Monthly Archives: April 2017

Learning how to cook (and loving it)

Growing up, I was spoiled by the delicious meals made by my Polish mother. The kitchen was her kingdom. She chopped, boiled, seasoned with a light hand and astounding precision, bringing to the table dishes that were simple, healthy, and tasty.

I was uninterested in cooking for a long time. To me, it seemed like drudgery equal to having to unload the dishwasher or put my younger twin sisters to bed. Sure, I had fun baking every once in a while – especially when I could find myself some literary-themed cookbook and make Ann of Green Gables’ scones, and especially when guests came over and bestowed the requisite praise on my concoctions. At that time, I liked the rigidity of baking, of mixing ingredients, putting them in the oven, and opening it an hour later to see something completely transformed. I think I even wrote a story once comparing baking to creating the world (always given to flights of fancy, check).

But cooking took a while to get a hold of me. My teen years were spent living with my grandparents, and the kitchen was my grandmother’s fortress. I could only enter at regular times for my meals and lovely snacks that she prepared in a valiant albeit ultimately unsuccessful attempt to ’round me out’ and help me put on some weight. I didn’t fight her for possession of the stove and oven either – I was content in my role as dishwasher and master table wiper.

Student years rolled around, and my cousin and I lived for over 4 years in a half-basement where the kitchen sink shared a faucet with the bathtub (it was convenient – you could twist it right or left depending on whether you were washing dishes or showering). The hot plate with two burners, a mini fridge, and an electrical kettle were enough for hot dogs in tomato sauce (with bread) or occasional fried eggs (with bread). We prided ourselves on an exuberant collection of teas, and cold salads were our expertise for the parties and get-togethers that we held (and wild ones they were, what with our tea collection and all).

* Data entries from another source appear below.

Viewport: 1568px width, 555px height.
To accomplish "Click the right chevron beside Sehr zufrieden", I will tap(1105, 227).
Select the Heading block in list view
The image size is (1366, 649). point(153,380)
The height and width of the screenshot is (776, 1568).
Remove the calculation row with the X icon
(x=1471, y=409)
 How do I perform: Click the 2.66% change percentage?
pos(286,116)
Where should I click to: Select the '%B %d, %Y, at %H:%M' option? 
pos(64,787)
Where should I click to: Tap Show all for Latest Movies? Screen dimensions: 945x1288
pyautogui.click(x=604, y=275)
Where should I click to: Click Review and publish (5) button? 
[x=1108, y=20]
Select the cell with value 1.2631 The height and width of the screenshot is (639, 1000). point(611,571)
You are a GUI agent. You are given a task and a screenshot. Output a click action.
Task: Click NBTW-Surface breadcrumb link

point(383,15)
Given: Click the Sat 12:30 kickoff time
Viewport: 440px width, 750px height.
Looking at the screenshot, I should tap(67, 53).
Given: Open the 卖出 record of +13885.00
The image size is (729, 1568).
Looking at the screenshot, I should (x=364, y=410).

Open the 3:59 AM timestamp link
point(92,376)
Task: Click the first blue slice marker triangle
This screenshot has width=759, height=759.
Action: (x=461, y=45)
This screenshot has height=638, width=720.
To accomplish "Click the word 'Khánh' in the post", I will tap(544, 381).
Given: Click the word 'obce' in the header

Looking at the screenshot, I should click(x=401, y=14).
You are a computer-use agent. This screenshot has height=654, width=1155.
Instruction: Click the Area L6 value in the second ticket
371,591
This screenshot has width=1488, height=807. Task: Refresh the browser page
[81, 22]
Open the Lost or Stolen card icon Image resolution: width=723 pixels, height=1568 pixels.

My semester in France didn’t really whet my cooking skills either. There was one kitchen on the floor of my dorm – but it was dirty and somehow creepy so I didn’t use it more than once or twice. No, that semester was the time of 3 euro, 3-course, often 3-hour meals at the Resto U (university cafeteria), where the blessings of French government subventions made everything affordable and almost everything tasty. I did cook – sometimes – in my friends’ dorms, where I learned that garlic and onion have different frying rates and hastily tried to pick out the garlic from the onion that I had been instructed to chop.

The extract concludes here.